Monday 19 May 2014

Earl Grey tea biscuits

Earl Grey is my favourite black tea, and I've had much success using it in chocolate desserts (see my pots de créme au chocolat and chocolate truffle cake). This time I decided to try using it without chocolate and to make biscuits instead. 
Earl Grey tea biscuits


Earl Grey loose leaves toasted

Ingredients

yields 20-22 medium-sized biscuits


2½ C almond flour, sifted
1 tsp arrowroot powder
½ tsp baking soda
⅛ tsp Himalayan pink salt
1 tbsp vanilla bean paste
⅓ C coconut oil, melted
3 tbsp organic honey
3 tbsp cold filtered water

Method

  1. Heat a small pan on low heat. When the pan is hot, add the tea leaves and shake until the tea leaves form a thin even layer. Toast the leaves for a few minutes until fragrant (be careful not to burn it). Remove from heat and let cool.
  2. In a food processor or chopper, pulse the cool tea leaves with the dry ingredients until well combined and the tea leaves are broken down.
  3. In a standard mixer or in a mixing bowl by hand, slowly combine wet ingredients into the dry ingredients until a dough ball is formed. The dough will be slightly dense and oily (not runny) (around 515g).
  4. Let the dough sit in the fridge for 30 minutes. Meanwhile, preheat the oven to 165°C.
  5. Using both hands, form the dough into small balls (around 25g each) and, using the back of a spoon, press down lightly onto a silicon baking mat or parchment paper lined baking sheet into rough cookie shapes. (These cookies spread upon baking, so don’t worry about forming perfect shapes and make sure to leave enough space between each cookie.)
  6. Bake for 10-12 minutes on the middle rack. The cookies will be soft with a squishy top but will harden as they cool.
  7. Allow the cookies to cool on the baking sheet for 10 minutes before transferring them to a wire rack to cool completely.

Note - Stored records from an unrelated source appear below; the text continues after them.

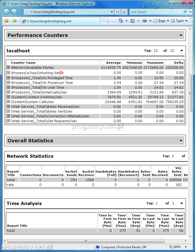195x252 pixels.
Task: Click the Forward navigation button
Action: click(x=14, y=12)
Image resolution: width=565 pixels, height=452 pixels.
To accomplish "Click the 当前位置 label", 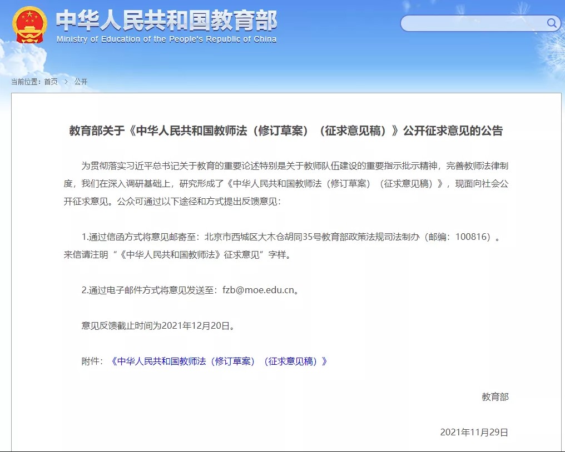I will [x=25, y=82].
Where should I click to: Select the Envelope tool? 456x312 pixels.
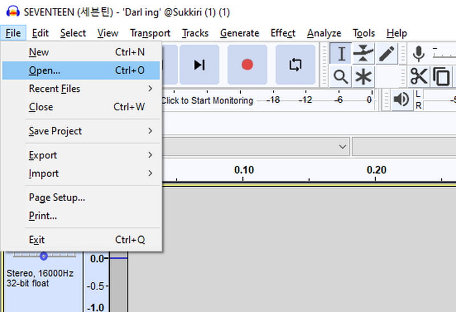click(363, 54)
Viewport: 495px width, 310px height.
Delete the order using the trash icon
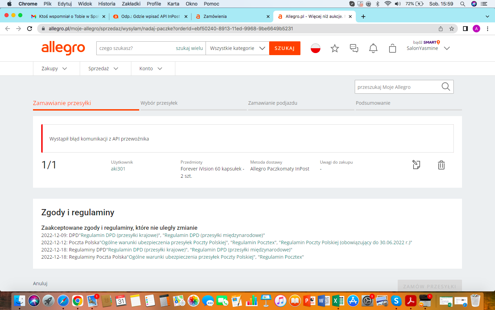[441, 165]
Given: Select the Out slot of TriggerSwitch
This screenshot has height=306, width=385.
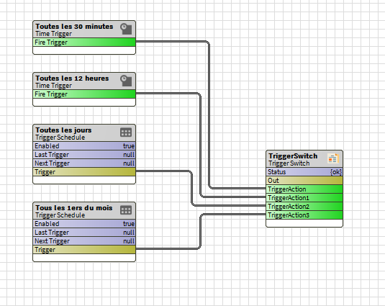Looking at the screenshot, I should (x=304, y=181).

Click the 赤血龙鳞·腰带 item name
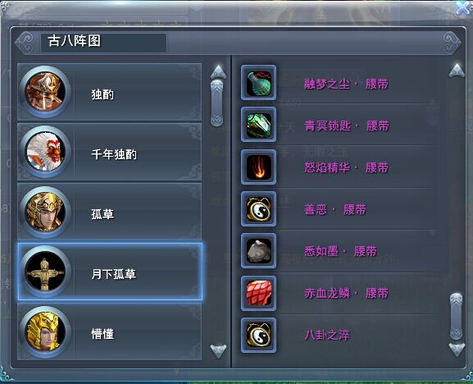(x=346, y=293)
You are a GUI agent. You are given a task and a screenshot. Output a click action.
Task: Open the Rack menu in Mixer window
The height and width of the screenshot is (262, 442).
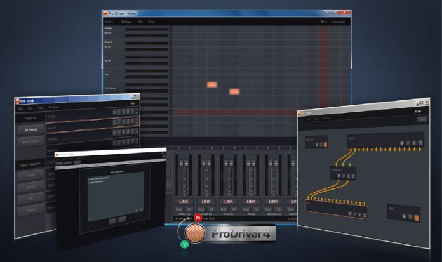click(x=324, y=22)
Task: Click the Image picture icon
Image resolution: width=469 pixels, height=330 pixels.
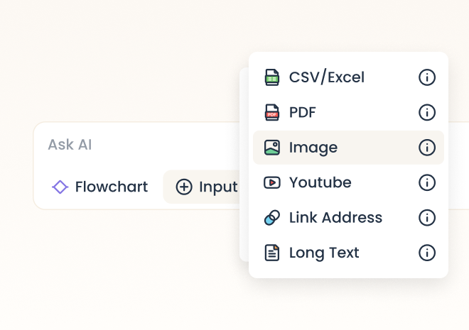Action: point(272,148)
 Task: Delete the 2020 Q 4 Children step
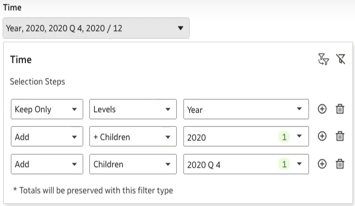click(x=340, y=164)
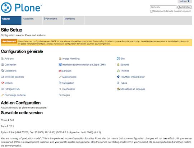This screenshot has width=194, height=148.
Task: Open the Navigation settings link
Action: [68, 83]
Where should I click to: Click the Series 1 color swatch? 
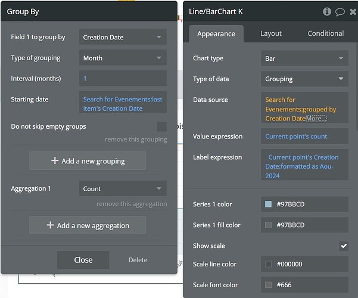(x=268, y=204)
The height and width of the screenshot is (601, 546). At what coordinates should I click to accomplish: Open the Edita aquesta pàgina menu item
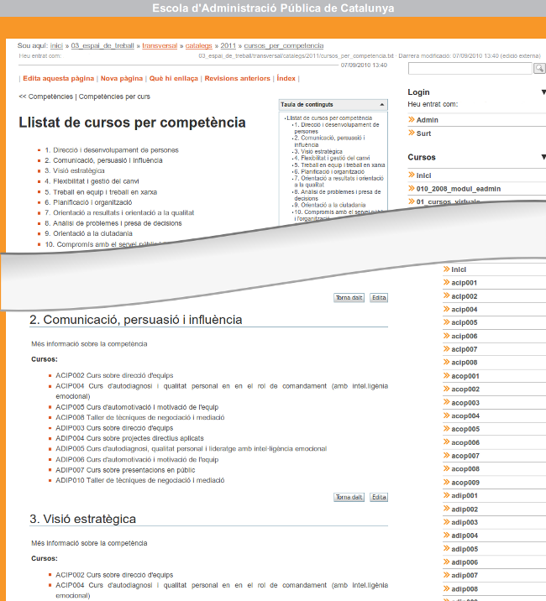[x=58, y=78]
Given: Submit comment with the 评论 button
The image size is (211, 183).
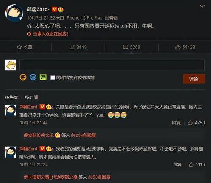Looking at the screenshot, I should 194,79.
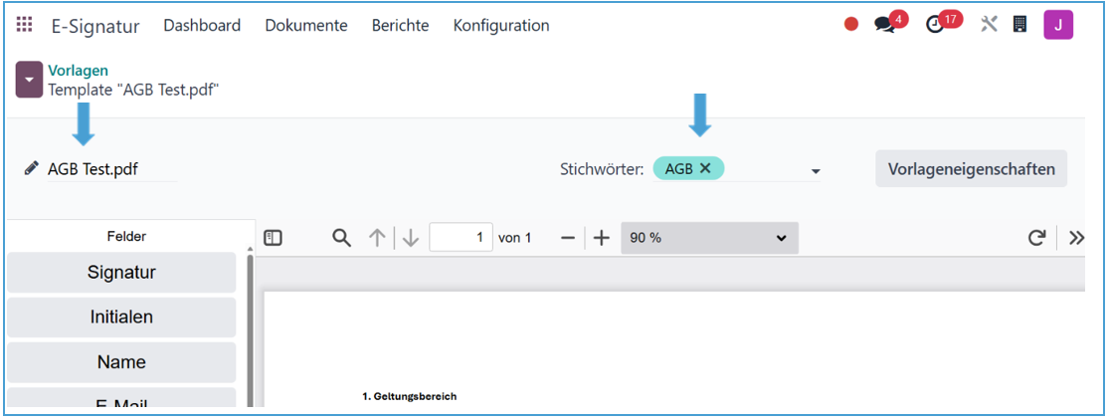Go to the previous PDF page
Image resolution: width=1108 pixels, height=420 pixels.
pyautogui.click(x=377, y=238)

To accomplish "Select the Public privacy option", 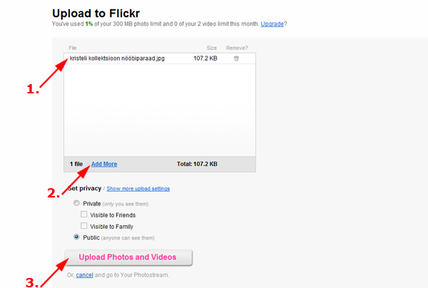I will tap(76, 237).
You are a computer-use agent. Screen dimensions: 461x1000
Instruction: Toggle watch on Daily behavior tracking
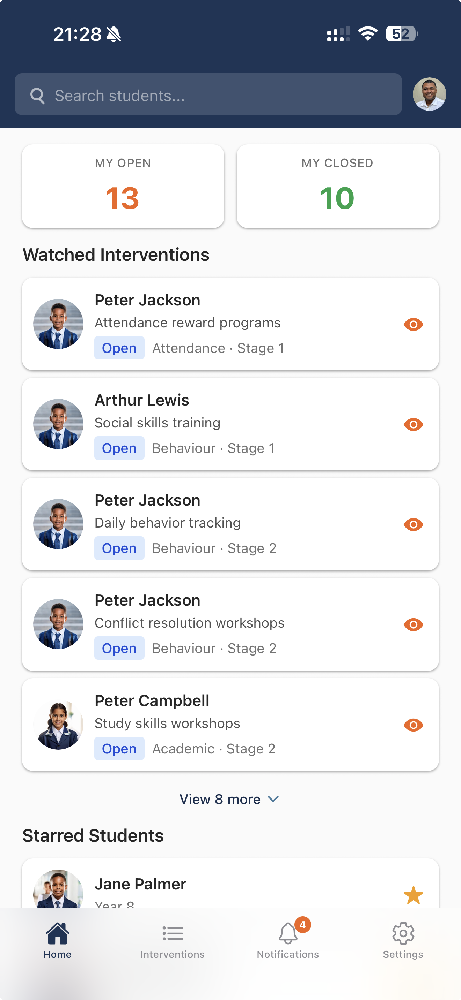pos(413,524)
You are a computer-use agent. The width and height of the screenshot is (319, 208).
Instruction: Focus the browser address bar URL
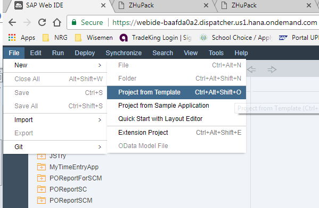click(215, 22)
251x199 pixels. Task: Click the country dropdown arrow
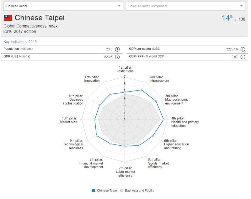point(119,6)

These biscuits smelled heavenly when baking in the oven and I couldn't resist tasting one before it had completely cooled. It was soft and chewy with a hint of Earl Grey. I'd prefer it with an even stronger aroma of tea, so next time, I will either use more loose leaves or toast the leaves more, or perhaps even both! I also think it would be delicious to use smokey Earl Grey or lavender infused Earl Grey. I imagine chai tea would work beautifully, too, with a dash or two of ground cinnamon and ginger mixed in.


Enjoy with a strong cup of Earl Grey!